The New Zealand government bonds are expected to strengthen as investors remain cautious ahead of the RBNZ policy meet on Thursday. It remains a close call between unchanged rates of 2.25 percent or a cut to 2.00 percent. Today, New Zealand markets will remain closed on account of the Queen's birthday, trading activity will resume on Tuesday.

On Friday, the yield on the benchmark 10-year bonds, which moves inversely to its price fell 3 basis points to 2.635 percent and the yield on short-term 2-year bonds dipped 2-1/2 basis points to 2.090 percent.

The Reserve Bank of New Zealand interest rate decision is due on Thursday, 9th June (Wednesday 21:00 GMT) although investors are pricing a 20 percent chance of a rate cut. We foresee that the Reserve Bank of New Zealand (RBNZ) is widely expected to leave the Official Cash Rate at its record low of 2.25 percent, after having cut 25 basis points. Even so, we expect the RBNZ to adopt a stronger easing bias, signalling further rate cuts ahead (albeit conditional on the data).

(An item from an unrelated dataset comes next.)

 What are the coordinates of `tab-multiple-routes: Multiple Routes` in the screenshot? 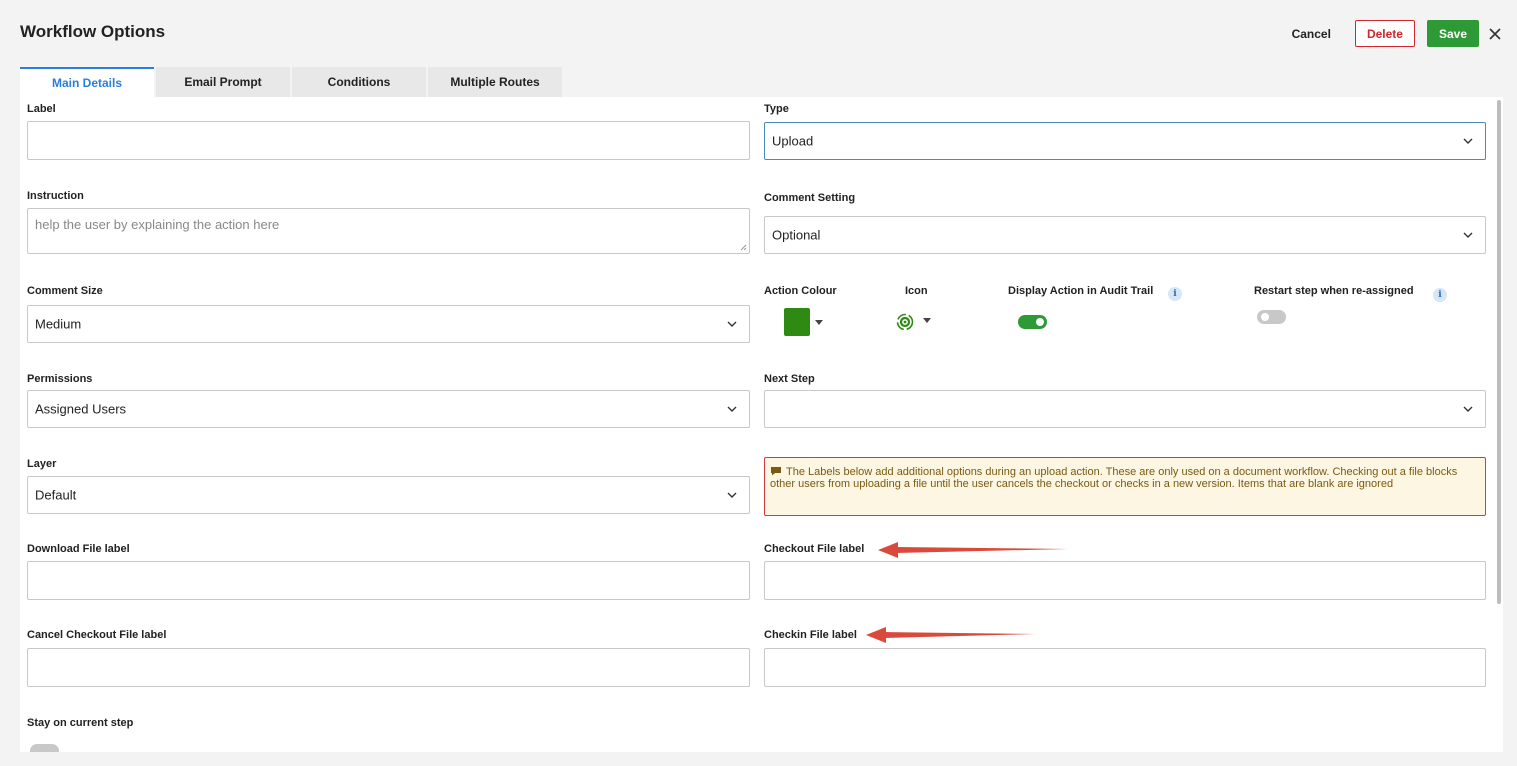 It's located at (495, 82).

The May ANZ commodity price index rose 1.0 percent from -0.8 percent in April. However, on a y/y basis the index is down 11.7 percent. Moreover, New Zealand Q1 building work rose 5.3 percent q/q, against market consensus of 1.0 percent, marking the biggest Q1 rise for two years.

In the first quarter of the year, the RBNZ was concerned with weakness in the global dairy trade (GDT), but recent figures have shown improvement with the GDT auction prices rising 3.4 percent in the June 1st reading, after having already gained 2.6 percent in the prior release. Five out of the past six auctions have seen an increase in prices.

Lastly, we foresee the RBNZ cutting rate in June to around two percent is less likely, but expectations of a rate cut in August remains on. The Central bank may act on the housing market if they cut any further. However, the bank has not signalled any cut in the next policy meet in June, retaining its easing bias.